Anglicismes, Néologismes & Mots voyageurs

Le nom nappage, dans son acception culinaire, fête cette année ses cinquante ans. C’est peu à l’échelle de la vie d’une langue, mais c’est suffisant pour bien s’installer dans l’usage. Glaçage a un siècle de plus. Ces noms sont formés, selon un procédé fort répandu et bien connu, à l’aide du suffixe -age et d’un verbe, napper dans un cas, glacer dans l’autre. Dans la langue de la cuisine, ces deux verbes signifient recouvrir : « recouvrir un mets d’une couche de sauce, de crème ou de tout autre accompagnement » pour le premier (napper une viande de sauce, de gelée ; un gâteau nappé de coulis), « recouvrir d’une couche lisse et brillante » pour le second (glacer des marrons, des massepains, des cerises). L’anglicisme topping, que l’on voudrait parfois voir remplacer nappage, glaçage, voire garniture, n’ajoute rien au sens de ces mots. Aussi le réservera-t-on pour la langue et la cuisine anglaises.

Merci monsieur Fabri

Le 2 mars 2023

Anglicismes, Néologismes & Mots voyageurs

En 1521 paraissait à Rouen Le grant et vray art de pleine rhetorique utille, profitable et nécessaire à toutes gens qui désirent a bien elegantement parler et escrire, de Pierre Fabri. Cet auteur y condamnait les latinismes inutiles. Il y voyait un « vice d’innovation commis par les ignorans », qui « barbarisaient les termes latins ». Il expliquait combien il est ridicule de dire « Se ludez a la pille vous amitterez », une phrase formée à l’aide du latin ludere, « jouer », pilla, « balle » (ou, plus précisément, « esteuf »), et amittere, « perdre », quand on peut dire « Si vous jouez à la balle, vous perdrez ». Quelque cinq siècles plus tard, le texte de Fabri est toujours d’actualité, car ce qu’il écrit des latinismes de son temps peut s’appliquer aux anglicismes du nôtre. Si, en effet, on n’emploie plus luder pour « jouer », amitter pour « perdre », ni pille pour « balle », on doit constater aujourd’hui que « jeu » et « joueur » sont parfois remplacés par game et gamer, « perdant », par loser (quand ce n’est pas looser), et « balle », par ball. Et pourtant, comme l’écrivait notre auteur, « L’on doit toujours prendre les termes et les mots les plus communs que l’on puisse trouver et les mettre à leur signification à tous intelligible ».

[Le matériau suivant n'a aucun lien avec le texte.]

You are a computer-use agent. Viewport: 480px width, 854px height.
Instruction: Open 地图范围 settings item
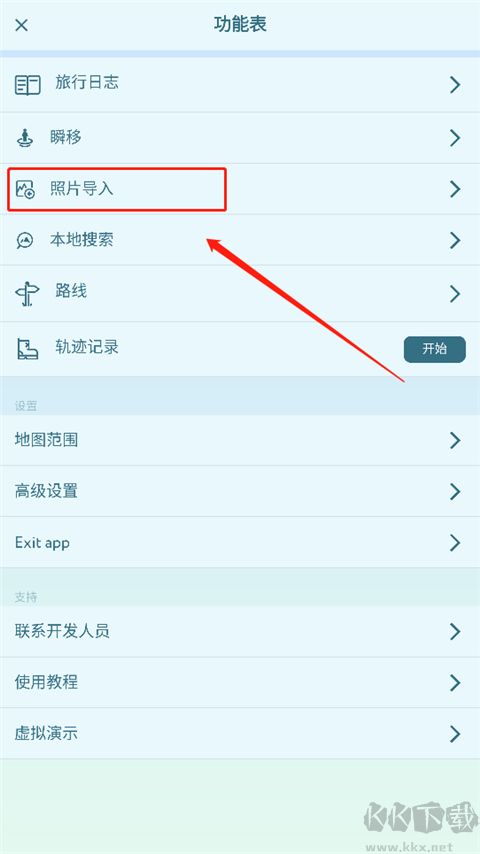click(x=240, y=440)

« Dark » pour « Sombre, obscur, inquiétant »

Le 2 mars 2023

Anglicismes, Néologismes & Mots voyageurs

L’expression les âges obscurs (ou les siècles obscurs) désigne une période de la Grèce antique, allant environ du xiie au viiie siècle av. J.-C., de la fin du monde mycénien aux temps archaïques, que l’on considère comme une période de fort déclin. On trouve un même type de jugement, porté sur le Moyen Âge cette fois, dans le Pantagruel de Rabelais, avec cette différence, toutefois, qu’obscur est remplacé par ténébreux : « Le temps etoit encores tenebreux et sentant l’infelicité et la calamité des Gothz, qui avoient mis à destruction toute bonne literature. » On le voit avec ces adjectifs, auxquels on pourrait ajouter sombre, le français n’est pas démuni pour qualifier ce qui est funeste, marqué par le malheur, la désolation, ou ce qui est inquiétant, menaçant. Aussi n’est-il pas nécessaire de les remplacer par l’anglais dark.